“I need more Ashmadai,” Sylora dared to remark, and to her surprise, Szass Tam nodded once more.
Sylora breathed easier, her mind already concocting the lies she would feed through Arunika, already thinking of new ways to wound the settlers, to turn them against the Netherese.
But her relief proved short lived.
“You took from the Dread Ring,” Szass Tam stated.
Sylora looked up at him with surprise.
“I feel its power diminished, stolen by you.”
The sorceress shook her head, trying to make sense of it, for Szass Tam’s tone had taken a darker turn—and that usually meant someone was going to die, horribly.
“I didn’t …”
“Into a scepter, perhaps?” Szass Tam remarked, and Sylora understood then.
“J-Jestry’s weapon … yes,” she stammered.
“You took from the Dread Ring.”
“I asked the Dread Ring for strength,” Sylora protested.
“Strength it provided, to its own detriment.”
“Master, I …” Sylora started, but stuttered and shook her head, trying to figure a way out of this.
“Jestry’s weapon, you say?” Szass Tam prompted her, and she jumped on that sliver of hope.
“My champion, yes! He is being prepared to—”
“Your champion?” the archlich remarked.
“Our champion,” Sylora corrected. “Your champion. Jestry of the Ashmadai. I’ve strengthened him. With the help of the aboleth ambassador, I’ve molded him into a warrior above all other Ashmadai, a warrior worthy of Szass Tam.”
“You stole from the Dread Ring.”
“I strengthened his scepter, creating a weapon truly fitting a champion of Szass Tam,” Sylora explained. “He will face Dahlia.”
“Dahlia?”
“She returns, and brings with her a powerful ally.” Sylora swallowed hard and considered whether or not she should complete her tale, as the spirit of Dor’crae had relayed it through Valindra Shadowmantle. But she realized by Szass Tam’s posture that she had no choice but to reveal it all.
“Hadencourt is gone,” she explained. “Dahlia and her drow companion destroyed him and his devil bodyguards. She knew he was Ashmadai. She knew he was allied with me. She’s fully a traitor now, and intends to defeat me and our mission here, and so, yes, Master, I dipped Jestry’s weapon in the Dread Ring and prayed for it to lend the weapon some of its power. If Dahlia is successful, the Dread Ring will be imperiled, and that we cannot have.”
Szass Tam let her words hang in the air for a few moments before finally replying, “You chose well. Dahlia must be destroyed. Do not fail me in this.”
“More warriors?” Sylora dared to remind him. “That Ashenglade will be fully garrisoned?”

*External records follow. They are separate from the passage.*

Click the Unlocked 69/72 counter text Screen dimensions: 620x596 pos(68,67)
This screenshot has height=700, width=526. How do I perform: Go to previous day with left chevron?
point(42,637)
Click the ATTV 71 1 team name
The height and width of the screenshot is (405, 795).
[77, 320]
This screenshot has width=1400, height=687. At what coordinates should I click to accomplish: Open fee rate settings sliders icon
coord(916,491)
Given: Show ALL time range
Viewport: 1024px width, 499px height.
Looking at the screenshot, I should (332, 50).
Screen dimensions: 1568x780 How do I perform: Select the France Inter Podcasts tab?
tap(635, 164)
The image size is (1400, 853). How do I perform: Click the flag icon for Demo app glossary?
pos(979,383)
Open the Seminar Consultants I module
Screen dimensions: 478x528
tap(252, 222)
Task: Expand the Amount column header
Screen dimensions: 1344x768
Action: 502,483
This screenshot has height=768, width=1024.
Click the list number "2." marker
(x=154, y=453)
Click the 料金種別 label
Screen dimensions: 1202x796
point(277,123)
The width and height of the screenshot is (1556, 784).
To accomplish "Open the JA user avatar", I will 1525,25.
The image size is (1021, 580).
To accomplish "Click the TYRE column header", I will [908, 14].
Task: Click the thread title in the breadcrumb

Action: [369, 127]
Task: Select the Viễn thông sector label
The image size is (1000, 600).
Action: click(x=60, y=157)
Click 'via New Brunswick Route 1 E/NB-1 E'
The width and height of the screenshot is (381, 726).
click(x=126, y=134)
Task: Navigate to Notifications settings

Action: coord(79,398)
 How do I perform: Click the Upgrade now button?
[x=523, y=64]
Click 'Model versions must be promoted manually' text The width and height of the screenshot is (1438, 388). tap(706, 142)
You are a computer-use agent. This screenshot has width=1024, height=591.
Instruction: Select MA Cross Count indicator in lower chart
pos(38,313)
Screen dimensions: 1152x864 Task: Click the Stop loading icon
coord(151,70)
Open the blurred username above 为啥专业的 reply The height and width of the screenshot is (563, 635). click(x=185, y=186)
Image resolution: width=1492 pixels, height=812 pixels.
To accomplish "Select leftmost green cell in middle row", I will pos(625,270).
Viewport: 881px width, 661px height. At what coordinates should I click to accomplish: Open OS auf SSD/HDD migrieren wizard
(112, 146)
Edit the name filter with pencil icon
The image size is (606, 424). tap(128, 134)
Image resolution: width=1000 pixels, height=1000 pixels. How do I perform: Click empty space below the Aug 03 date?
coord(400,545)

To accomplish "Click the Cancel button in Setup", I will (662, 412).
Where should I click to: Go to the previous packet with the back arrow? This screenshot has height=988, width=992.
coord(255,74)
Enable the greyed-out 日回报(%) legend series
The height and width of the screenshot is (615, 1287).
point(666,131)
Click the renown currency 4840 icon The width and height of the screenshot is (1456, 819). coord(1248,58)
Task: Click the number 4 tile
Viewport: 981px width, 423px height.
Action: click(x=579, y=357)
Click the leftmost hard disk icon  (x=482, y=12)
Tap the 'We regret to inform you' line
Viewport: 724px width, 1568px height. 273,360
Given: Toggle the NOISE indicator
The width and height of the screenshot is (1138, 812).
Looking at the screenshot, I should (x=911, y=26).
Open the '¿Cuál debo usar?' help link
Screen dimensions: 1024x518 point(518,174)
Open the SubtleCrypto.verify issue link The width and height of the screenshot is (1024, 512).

Szass Tam nodded. “Presently,” he said. “Prove to me that your … that my champion is suitable.” For dramatic effect, he raised his skinny, almost skeletal arms up high, the voluminous sleeves of his great robes sliding back from his dark skin. “Finish this unpleasantness with Dahlia. Oh, my disappointment in that one! I will have her before me—dead or alive, it does not matter!”
He ended with a flourish and the ash lifted up around him, obscuring his increasingly insubstantial form as he melted into thin air, returning to Thay.
Then Sylora did breathe easier. She hated those moments with Szass Tam. Even when she had nothing but good news to deliver, as when she’d revealed Ashenglade to him, she could never be quite sure what his reaction might be. Many claimed he was unstable, insane, and perhaps that was true, but Sylora equally suspected that Szass Tam used his unpredictability to his advantage. She was never balanced when speaking with him, never prepared for what might come her way, never certain he wouldn’t kill her for some reason or another, for some excuse she hadn’t even considered.
Yes, she realized, he really was her master.
DAHLIA WATCHED THE COLD WATER BREAKING LEFT AND RIGHT as she dipped the cloth into the stream. Beside her, Drizzt picked at one of the wounds where a broken piece of barbed quill had stubbornly stuck. His entire right arm was covered in blood again. He flexed his hand and clenched his fist, pushing even more blood forth from the many wounds.
Dahlia rubbed the soaked cloth over the drow’s arm, washing away the majority of the blood and revealing his wounds to be a series of punctures rather than one long cut.
Drizzt held his arm up, turning it in the sunlight. He motioned to Dahlia, who moved the wet cloth near enough for him to bite it. He pushed the small knife into his forearm. He grimaced and twisted, then retracted the blade, dropped it, and reached back to his arm to remove the stubborn quill.